七代目 尾上 梅幸(しちだいめ おのえ ばいこう、1915年(大正4年)8月31日 - 1995年(平成7年)3月24日)は、歌舞伎役者。

歌舞伎俳優。、、、5世までは代々の尾上菊五郎の俳名であった。屋号音羽(おとわ)屋。6世〔1870-1934〕は5世菊五郎の養子。近世の名女方で、1911年から約20年間帝国劇場の座頭(ざがしら)として活躍。世話物を得意とし、また《四谷怪談》《土蜘(つちぐも)》など妖怪変化(ようかいへんげ)の役にもすぐれていた。7世〔1915-1995〕は6世菊五郎の養子。1947年襲名。女方・若衆役にすぐれ、父の没後は尾上菊五郎劇団を統率。1968年人間国宝に指定。

以上は平凡社の百科事典マイペディアの記述である。「尾上梅幸」という名跡は代々受け継がれてきた。本日取り上げる尾上梅幸は7代目である。尾上梅幸『拍手は幕が下りてから』の女形を演じる極意を興味深く読んだ。

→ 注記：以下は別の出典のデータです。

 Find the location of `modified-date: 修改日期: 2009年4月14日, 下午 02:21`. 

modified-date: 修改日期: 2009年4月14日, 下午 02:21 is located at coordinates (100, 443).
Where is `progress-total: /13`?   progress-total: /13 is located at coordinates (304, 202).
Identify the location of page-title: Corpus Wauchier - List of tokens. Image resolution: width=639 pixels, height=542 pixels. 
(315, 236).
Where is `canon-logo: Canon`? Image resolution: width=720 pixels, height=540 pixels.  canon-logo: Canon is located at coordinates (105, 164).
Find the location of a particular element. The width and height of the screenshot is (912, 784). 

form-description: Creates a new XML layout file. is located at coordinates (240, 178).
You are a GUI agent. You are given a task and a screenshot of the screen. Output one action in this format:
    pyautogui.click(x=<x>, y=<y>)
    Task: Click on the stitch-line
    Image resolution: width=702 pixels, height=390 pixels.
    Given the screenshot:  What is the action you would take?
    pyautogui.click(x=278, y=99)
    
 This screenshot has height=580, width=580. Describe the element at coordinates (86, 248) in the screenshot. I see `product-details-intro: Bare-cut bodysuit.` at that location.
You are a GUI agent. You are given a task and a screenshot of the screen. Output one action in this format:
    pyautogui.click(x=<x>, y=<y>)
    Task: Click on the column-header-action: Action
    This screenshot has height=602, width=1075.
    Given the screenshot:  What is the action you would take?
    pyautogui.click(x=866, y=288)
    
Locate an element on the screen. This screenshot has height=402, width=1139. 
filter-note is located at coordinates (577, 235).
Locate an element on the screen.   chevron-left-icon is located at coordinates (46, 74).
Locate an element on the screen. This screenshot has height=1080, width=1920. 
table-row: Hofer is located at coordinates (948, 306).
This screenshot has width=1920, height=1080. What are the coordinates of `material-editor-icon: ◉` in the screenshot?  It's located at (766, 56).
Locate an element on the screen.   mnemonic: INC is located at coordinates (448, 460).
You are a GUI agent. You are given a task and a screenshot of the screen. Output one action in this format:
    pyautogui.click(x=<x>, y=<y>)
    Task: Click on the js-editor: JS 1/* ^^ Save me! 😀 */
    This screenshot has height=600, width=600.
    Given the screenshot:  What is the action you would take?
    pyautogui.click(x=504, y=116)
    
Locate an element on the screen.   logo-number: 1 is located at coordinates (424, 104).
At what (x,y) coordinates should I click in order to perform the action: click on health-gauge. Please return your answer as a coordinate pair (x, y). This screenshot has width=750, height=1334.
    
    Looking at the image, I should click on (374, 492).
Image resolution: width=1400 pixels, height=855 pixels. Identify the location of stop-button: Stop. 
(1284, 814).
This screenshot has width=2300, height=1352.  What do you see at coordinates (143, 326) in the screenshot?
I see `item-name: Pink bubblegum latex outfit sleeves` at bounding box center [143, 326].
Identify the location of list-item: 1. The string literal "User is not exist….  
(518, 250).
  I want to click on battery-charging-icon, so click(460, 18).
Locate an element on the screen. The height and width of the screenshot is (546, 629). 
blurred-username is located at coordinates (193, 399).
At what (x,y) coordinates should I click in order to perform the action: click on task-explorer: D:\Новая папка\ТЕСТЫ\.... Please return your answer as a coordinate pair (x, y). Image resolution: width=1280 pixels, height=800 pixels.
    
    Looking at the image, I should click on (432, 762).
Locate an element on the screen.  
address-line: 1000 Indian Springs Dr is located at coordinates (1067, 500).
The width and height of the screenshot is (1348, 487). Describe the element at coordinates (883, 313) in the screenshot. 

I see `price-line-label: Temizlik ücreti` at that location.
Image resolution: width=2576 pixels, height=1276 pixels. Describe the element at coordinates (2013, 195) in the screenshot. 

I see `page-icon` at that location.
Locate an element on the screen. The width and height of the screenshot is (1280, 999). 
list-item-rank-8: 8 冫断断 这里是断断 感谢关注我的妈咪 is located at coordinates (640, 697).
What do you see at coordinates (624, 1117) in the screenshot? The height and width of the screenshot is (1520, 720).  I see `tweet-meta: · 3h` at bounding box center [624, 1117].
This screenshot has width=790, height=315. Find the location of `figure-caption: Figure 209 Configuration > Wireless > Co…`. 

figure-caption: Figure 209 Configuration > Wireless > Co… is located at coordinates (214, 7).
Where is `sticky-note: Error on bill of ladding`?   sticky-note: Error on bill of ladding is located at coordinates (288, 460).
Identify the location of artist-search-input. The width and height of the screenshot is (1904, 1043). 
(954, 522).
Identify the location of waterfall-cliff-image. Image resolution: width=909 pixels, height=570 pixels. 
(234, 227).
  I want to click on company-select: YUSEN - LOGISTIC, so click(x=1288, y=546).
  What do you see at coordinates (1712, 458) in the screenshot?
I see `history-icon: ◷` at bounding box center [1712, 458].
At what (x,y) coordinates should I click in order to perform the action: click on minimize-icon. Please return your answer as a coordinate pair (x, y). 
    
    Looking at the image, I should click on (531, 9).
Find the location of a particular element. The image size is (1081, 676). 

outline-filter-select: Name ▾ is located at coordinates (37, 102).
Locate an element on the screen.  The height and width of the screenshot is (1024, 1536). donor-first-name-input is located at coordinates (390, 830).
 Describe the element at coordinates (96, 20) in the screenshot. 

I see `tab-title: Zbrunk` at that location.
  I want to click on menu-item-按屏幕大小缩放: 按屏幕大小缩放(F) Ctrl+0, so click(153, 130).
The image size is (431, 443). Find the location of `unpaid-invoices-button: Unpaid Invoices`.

女形の基本は踊りにある。女形の演技は、歩き方・階段の昇り方など年齢、職業で違う。女形の役者には、お茶、お花、針仕事、料理は欠かせない。かつらの鬢、襟の抜きなど後ろ姿が大切。仕草、お茶碗の持ち方、草履の脱ぎ方、、、、。

歌舞伎役者一般についても語っている。息をつめることと間のとり方が難しい。常に代役ができる準備をしておく。一芸に秀でる。体で覚える。腹式呼吸。

6歳で初舞台を踏んだ尾上梅幸は養子だった。実子と同じように育てられ、そのことを知ったのは15歳だった。この本では、「表を歩くときもぼんやり歩くな」「人間骨惜しみしちゃあならねえ」など何度も父からの教えについて語っており、後継者としての意識は高かった。梅幸は人生には浮き沈みがあり、下に下がったら勉強する。そうすれば次の波の頂点はもっと高くなる。そういう考えで、70年の歌舞伎役者人生を全うした。

7代目は、「名前」についてどう考えていたか。ある期間、預かっているだけだであるとの考えだった。この本が出た1989年には息子(藤純子と結婚)が「菊五郎」を継げるかは、本人の才能次第だと考えていたが、幸い息子は菊五郎を継いだのは幸せだっただろう。